• **AIM OF THE TASK**: In the court excerpt on the RFRA and RICO claims, what four elements must a plaintiff allege to state a viable RICO claim?

6. Religious Freedom Restoration Act
Bey partially attempts to plead a claim based on the Religious Freedom Restoration Act (often referred to as RFRA), which prohibits the burdening of religious practices without a compelling reason:
(a) Government shall not substantially burden a person's exercise of religion even if the burden results from a rule of general applicability, except as provided in subsection (b) of this section.
(b) Government may substantially burden a person's exercise of religion only if it demonstrates that application of the burden to the person-
(1) is in furtherance of a compelling governmental interest; and
(2) is the least restrictive means of furthering that compelling governmental interest.42 U.S.C. § 2000bb-1. This claim can be swiftly dismissed. The Amended Complaint contains no facts related to Bey's religious expression. There are no allegations suggesting that the government burdened Bey's religious expression. Without any such facts, this Court need not address the substance of what such a claim requires. Count Eight is dismissed, again with prejudice given the earlier amendment and the absence of any suggestion by Bey on how he would successfully allege a RFRA claim.
7. RICO
Finally, Bey alleges that the Defendants have violated the federal Racketeer Influenced and Corrupt Organizations Act (RICO), 18 U.S.C. § 1961 et seq. Under 18 U.S.C. § 1962(c), it is “unlawful for any person employed by or associated with an enterprise engaged in, or the activities of which affect, interstate or foreign commerce, to conduct or participate, directly or indirectly, in the conduct of such enterprise's affairs through a pattern of racketeering activity or collection of unlawful debt, ” 18 U.S.C. § 1962(c). To state a viable RICO claim, a plaintiff must allege “(1) conduct (2) of an enterprise (3) through a pattern (4) of racketeering activity.” Slaney v. The Int'l Amateur Athletic Fed., 244 F.3d 580, 597 (7th Cir. 2001).

• **DATA SHOWN**:
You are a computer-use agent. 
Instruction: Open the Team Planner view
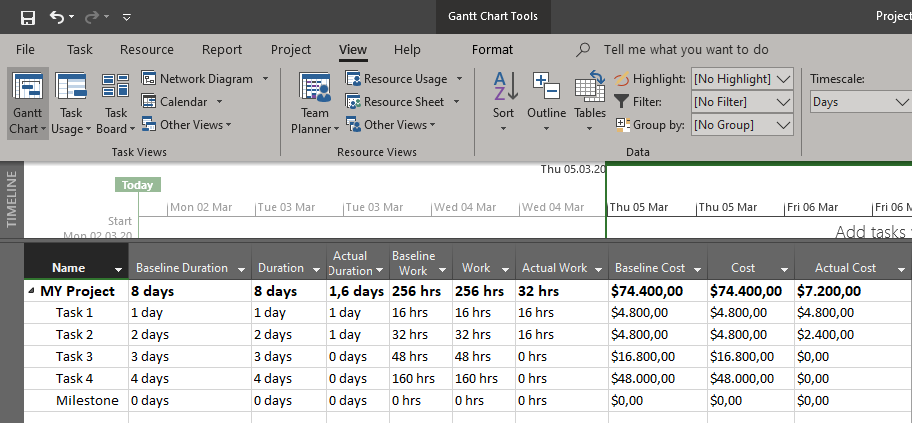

• **TASK SOLUTION**: Conduct of an enterprise through a pattern of racketeering activity.